• **Stored data**:
--- START ---
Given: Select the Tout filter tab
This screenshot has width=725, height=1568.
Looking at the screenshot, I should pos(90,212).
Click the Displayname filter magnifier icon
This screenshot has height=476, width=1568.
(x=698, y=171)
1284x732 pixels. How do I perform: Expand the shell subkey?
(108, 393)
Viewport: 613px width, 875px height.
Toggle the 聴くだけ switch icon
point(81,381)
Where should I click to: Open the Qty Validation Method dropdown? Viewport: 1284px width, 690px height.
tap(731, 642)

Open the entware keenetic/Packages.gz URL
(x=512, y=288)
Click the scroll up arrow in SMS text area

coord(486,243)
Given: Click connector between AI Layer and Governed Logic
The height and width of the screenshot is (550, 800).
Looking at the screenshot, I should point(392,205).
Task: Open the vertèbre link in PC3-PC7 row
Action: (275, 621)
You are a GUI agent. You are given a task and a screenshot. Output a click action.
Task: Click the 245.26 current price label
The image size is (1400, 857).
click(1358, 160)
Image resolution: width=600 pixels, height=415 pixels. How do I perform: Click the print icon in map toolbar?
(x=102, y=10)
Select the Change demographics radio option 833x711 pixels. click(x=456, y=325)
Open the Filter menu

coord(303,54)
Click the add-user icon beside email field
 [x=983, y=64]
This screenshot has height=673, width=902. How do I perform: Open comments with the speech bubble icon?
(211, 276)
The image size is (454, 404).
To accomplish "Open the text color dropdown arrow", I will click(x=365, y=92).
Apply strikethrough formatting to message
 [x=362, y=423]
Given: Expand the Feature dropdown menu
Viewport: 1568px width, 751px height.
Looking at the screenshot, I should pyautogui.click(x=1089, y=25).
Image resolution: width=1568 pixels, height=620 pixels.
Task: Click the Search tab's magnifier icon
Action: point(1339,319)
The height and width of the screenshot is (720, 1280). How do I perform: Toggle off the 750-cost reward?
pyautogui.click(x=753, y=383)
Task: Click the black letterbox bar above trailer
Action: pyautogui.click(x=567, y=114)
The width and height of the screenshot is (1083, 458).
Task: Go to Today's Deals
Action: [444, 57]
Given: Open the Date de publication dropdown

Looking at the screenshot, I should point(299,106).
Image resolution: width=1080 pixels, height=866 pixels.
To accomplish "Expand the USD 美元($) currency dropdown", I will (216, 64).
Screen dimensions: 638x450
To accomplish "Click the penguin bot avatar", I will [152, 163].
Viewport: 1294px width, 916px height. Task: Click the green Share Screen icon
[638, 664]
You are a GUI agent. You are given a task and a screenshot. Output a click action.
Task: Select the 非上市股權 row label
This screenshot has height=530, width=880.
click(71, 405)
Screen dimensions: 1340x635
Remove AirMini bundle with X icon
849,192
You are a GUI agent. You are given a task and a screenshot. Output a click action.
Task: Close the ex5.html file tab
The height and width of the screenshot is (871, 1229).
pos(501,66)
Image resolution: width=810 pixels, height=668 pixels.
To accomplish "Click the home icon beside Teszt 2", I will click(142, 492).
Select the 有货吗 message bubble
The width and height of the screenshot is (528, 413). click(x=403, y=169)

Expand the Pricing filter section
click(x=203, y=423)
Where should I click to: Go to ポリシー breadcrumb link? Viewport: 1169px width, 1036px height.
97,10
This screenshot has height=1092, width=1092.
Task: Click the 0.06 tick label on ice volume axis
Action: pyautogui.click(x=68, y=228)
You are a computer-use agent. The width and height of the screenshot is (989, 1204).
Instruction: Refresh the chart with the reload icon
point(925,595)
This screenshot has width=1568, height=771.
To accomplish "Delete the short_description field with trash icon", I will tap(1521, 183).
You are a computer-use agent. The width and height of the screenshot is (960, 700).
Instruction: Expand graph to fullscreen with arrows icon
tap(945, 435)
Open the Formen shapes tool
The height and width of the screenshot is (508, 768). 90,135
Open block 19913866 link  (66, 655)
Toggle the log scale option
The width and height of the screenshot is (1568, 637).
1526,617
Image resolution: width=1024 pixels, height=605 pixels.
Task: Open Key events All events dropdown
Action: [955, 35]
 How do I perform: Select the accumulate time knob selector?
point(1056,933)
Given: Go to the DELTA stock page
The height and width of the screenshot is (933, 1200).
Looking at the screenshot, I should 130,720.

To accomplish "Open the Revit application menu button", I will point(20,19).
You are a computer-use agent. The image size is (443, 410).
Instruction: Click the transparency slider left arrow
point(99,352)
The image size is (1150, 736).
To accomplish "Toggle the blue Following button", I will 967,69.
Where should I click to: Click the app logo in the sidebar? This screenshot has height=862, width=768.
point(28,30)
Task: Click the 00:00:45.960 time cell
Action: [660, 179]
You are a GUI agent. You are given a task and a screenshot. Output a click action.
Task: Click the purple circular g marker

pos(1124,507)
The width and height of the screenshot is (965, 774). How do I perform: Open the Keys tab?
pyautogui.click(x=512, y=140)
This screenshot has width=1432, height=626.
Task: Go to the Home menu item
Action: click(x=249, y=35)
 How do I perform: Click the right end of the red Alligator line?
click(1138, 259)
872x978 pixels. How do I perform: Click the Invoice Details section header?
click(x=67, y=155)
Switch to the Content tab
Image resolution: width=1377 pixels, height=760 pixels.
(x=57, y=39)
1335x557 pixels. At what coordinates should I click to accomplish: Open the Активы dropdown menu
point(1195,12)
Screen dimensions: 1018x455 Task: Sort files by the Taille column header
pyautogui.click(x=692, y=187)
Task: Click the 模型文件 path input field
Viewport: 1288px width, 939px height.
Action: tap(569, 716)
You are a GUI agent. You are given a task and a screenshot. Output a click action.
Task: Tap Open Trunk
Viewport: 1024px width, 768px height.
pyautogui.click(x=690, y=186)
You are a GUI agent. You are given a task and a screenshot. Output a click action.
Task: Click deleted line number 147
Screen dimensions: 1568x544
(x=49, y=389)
--- END ---
• **Work required**: Could you tally the lines of the listing above that contain the word "computer"? Give the number by itself.

• **Exercise response**: 3